----- Extracted text -----

Whirlwinds of ignorance have circled the South Dakota decision to stop abortions like a prairie tornado. The criticism I’ve read has centered on the insensitivity of the South Dakotan legislature and governor to the plight of women who don’t want the babies they’ve conceived. These children will enter the world unwanted and throw the women’s lives into irrecoverable disarray. Therefore, the logic goes, they should be executed before they can cause such havoc.
I know a lot of women with unplanned children who look back at those children as the best things that have ever happened to them. However bleak the outlook is when they are born they are not necessarily the harbingers of personal disaster for their moms.
On the other hand, I know a lot of women whose lives are complicated, overwhelmed, and completely disrupted by their aging parents. This inconvenience is in addition to the outrageous cost of care for their parents. Medical care available to the seniors can prolong their lives in a highly dependent state for years.
By the same logic as I hear opposing the South Dakota decision, a woman ought to be able to kill her parents so as not to have her life thrown into chaos by their ill health. Surely the government would support her right to live the kind of right she chooses without regard to her parents.
Now, that would never happen – at least we’d like to think it wouldn’t. Why not? What makes parents less dispensable than unborn children? I think it all rests on the pre-ultrasound belief that an unborn child is not really a person when the invalid parent is. If the child who, when wanted, is called a baby from the day of the first pregnancy test is a person, then South Dakota has done the right thing.

----- Extracted information -----

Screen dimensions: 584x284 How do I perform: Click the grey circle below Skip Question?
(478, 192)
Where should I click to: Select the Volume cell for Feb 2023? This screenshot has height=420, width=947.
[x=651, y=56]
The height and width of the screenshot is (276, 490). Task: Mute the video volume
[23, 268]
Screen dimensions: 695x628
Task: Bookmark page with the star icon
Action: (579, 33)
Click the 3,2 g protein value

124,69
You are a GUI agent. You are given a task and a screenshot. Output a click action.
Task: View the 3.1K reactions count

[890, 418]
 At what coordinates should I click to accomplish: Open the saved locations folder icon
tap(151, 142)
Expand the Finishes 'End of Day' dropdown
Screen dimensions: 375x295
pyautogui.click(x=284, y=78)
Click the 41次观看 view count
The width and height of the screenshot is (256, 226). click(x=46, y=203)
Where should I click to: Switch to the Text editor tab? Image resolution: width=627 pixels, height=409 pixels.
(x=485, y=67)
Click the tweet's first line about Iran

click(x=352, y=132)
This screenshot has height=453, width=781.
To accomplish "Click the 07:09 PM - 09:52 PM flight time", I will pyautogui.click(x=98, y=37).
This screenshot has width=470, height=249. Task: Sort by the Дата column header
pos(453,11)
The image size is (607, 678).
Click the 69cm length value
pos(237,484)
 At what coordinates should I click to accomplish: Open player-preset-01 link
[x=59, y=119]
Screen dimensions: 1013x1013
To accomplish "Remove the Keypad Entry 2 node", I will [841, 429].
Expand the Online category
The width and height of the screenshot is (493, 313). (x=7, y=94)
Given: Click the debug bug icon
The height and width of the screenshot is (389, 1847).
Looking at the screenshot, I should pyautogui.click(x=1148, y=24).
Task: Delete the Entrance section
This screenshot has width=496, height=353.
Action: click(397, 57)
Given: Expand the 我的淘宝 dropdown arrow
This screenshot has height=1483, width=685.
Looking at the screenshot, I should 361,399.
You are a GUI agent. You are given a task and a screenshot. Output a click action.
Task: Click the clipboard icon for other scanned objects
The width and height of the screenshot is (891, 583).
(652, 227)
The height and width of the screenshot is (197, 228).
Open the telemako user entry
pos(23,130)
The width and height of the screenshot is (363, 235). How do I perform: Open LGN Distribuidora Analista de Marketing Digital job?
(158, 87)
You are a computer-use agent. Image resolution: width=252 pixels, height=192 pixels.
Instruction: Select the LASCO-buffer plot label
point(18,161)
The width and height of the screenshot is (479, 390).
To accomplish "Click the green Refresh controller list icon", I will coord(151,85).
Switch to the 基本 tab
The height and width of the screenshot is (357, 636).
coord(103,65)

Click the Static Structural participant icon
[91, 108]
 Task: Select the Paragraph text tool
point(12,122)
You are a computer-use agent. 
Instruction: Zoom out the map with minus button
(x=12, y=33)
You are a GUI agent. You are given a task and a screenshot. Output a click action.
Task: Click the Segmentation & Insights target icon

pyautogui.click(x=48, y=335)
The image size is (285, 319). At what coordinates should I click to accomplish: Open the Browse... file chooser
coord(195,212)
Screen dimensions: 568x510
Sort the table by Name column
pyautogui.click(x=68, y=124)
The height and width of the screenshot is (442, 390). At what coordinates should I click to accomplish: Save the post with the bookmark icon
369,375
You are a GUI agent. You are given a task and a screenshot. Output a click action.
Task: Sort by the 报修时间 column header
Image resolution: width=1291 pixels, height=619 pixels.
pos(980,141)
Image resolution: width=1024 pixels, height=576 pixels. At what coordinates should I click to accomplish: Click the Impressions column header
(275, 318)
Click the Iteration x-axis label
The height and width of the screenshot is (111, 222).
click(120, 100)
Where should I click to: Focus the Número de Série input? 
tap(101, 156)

-----

== Exercise brief ==
Write out, word for word, the entire text above about the South Dakota abortion decision.

== Exercise response ==
Whirlwinds of ignorance have circled the South Dakota decision to stop abortions like a prairie tornado. The criticism I’ve read has centered on the insensitivity of the South Dakotan legislature and governor to the plight of women who don’t want the babies they’ve conceived. These children will enter the world unwanted and throw the women’s lives into irrecoverable disarray. Therefore, the logic goes, they should be executed before they can cause such havoc.
I know a lot of women with unplanned children who look back at those children as the best things that have ever happened to them. However bleak the outlook is when they are born they are not necessarily the harbingers of personal disaster for their moms.
On the other hand, I know a lot of women whose lives are complicated, overwhelmed, and completely disrupted by their aging parents. This inconvenience is in addition to the outrageous cost of care for their parents. Medical care available to the seniors can prolong their lives in a highly dependent state for years.
By the same logic as I hear opposing the South Dakota decision, a woman ought to be able to kill her parents so as not to have her life thrown into chaos by their ill health. Surely the government would support her right to live the kind of right she chooses without regard to her parents.
Now, that would never happen – at least we’d like to think it wouldn’t. Why not? What makes parents less dispensable than unborn children? I think it all rests on the pre-ultrasound belief that an unborn child is not really a person when the invalid parent is. If the child who, when wanted, is called a baby from the day of the first pregnancy test is a person, then South Dakota has done the right thing.